**STATED GOAL 1**
List the components that the architecture described in the NVIDIA FLARE passage provides.
**STATED GOAL 2**
Answer these questions from the NVIDIA FLARE passage:
(a) What does the name NVIDIA FLARE stand for?
(b) Which tool supports experimentation and proof-of-concept development?
(c) Which version's features does the author highlight?
**STATED GOAL 3**
Extend the NVIDIA FLARE passage with the section that comes after its final sentence.

# start of SELECTED PASSAGE

In this post, I introduce new features of NVIDIA FLARE v2.1 and walk through proof-of-concept and production deployments of the NVIDIA FLARE platform.
NVIDIA FLARE (NVIDIA Federated Learning Application Runtime Environment) is an open-source Python SDK for collaborative computation. FLARE is designed with a componentized architecture that allows researchers and data scientists to adapt machine learning, deep learning, or general compute workflows to a federated paradigm to enable secure, privacy-preserving multi-party collaboration.
This architecture provides components for securely provisioning a federation, establishing secure communication, and defining and orchestrating distributed computational workflows. FLARE provides these components within an extensible API that allows customization to adapt existing workflows or easily experiment with novel distributed applications.
Figure 1 shows the high-level FLARE architecture with the foundational API components, including tools for privacy preservation and secure management of the platform. On top of this foundation are the building blocks for federated learning applications, with a set of federation workflows and learning algorithms.
Alongside the core FLARE stack are tools that allow experimentation and proof-of-concept (POC) development with the FL Simulator, coupled with a set of tools used to deploy and manage production workflows.
In this post, I focus on getting started with a simple POC and outline the process of moving from POC to a secure, production deployment. I also highlight some of the considerations when moving from a local POC to a distributed deployment.
Getting started with NVIDIA FLARE
To help you get started with NVIDIA FLARE, I walk through the basics of the platform and highlight some of the features in version 2.1 that help you bring a proof-of-concept into a production federated learning workflow.

# end of SELECTED PASSAGE
# start of COLLECTED MATERIAL

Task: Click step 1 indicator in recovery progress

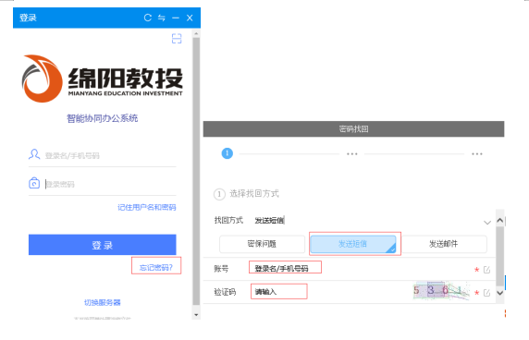Action: pyautogui.click(x=228, y=153)
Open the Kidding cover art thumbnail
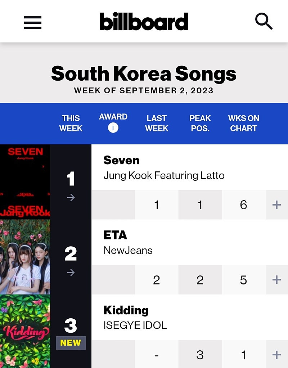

# end of COLLECTED MATERIAL

**RESPONSE 1**
- Securely provisioning a federation
- Establishing secure communication
- Defining and orchestrating distributed computational workflows

**RESPONSE 2**
(a) NVIDIA Federated Learning Application Runtime Environment
(b) The FL Simulator
(c) Version 2.1

**RESPONSE 3**
Installation
The simplest way to get started with NVIDIA FLARE is in a Python virtual environment as described in Quickstart.
With just a few simple commands, you can prepare a FLARE workspace that supports a local deployment of independent server and clients. This local deployment can be used to run FLARE applications just as they would run on a secure, distributed deployment, without the overhead of configuration and deployment.
$ sudo apt update $ sudo apt install python3-venv $ python3 -m venv nvflare-env $ source nvflare-env/bin/activate (nvflare-env) $ python3 -m pip install -U pip setuptools (nvflare-env) $ python3 -m pip install nvflare
Preparing the POC workspace
With the nvflare pip package installed, you now have access to the poc command. The only argument required when executing this command is the desired number of clients.
(nvflare-env) $ poc -h usage: poc [-h] [-n NUM_CLIENTS] optional arguments: -h, --help show this help message and exit -n NUM_CLIENTS, --num_clients NUM_CLIENTS number of client folders to create
After executing this command, for example poc -n 2
for two clients, you will have a POC workspace with folders for each of the participants: admin client, server, and site clients.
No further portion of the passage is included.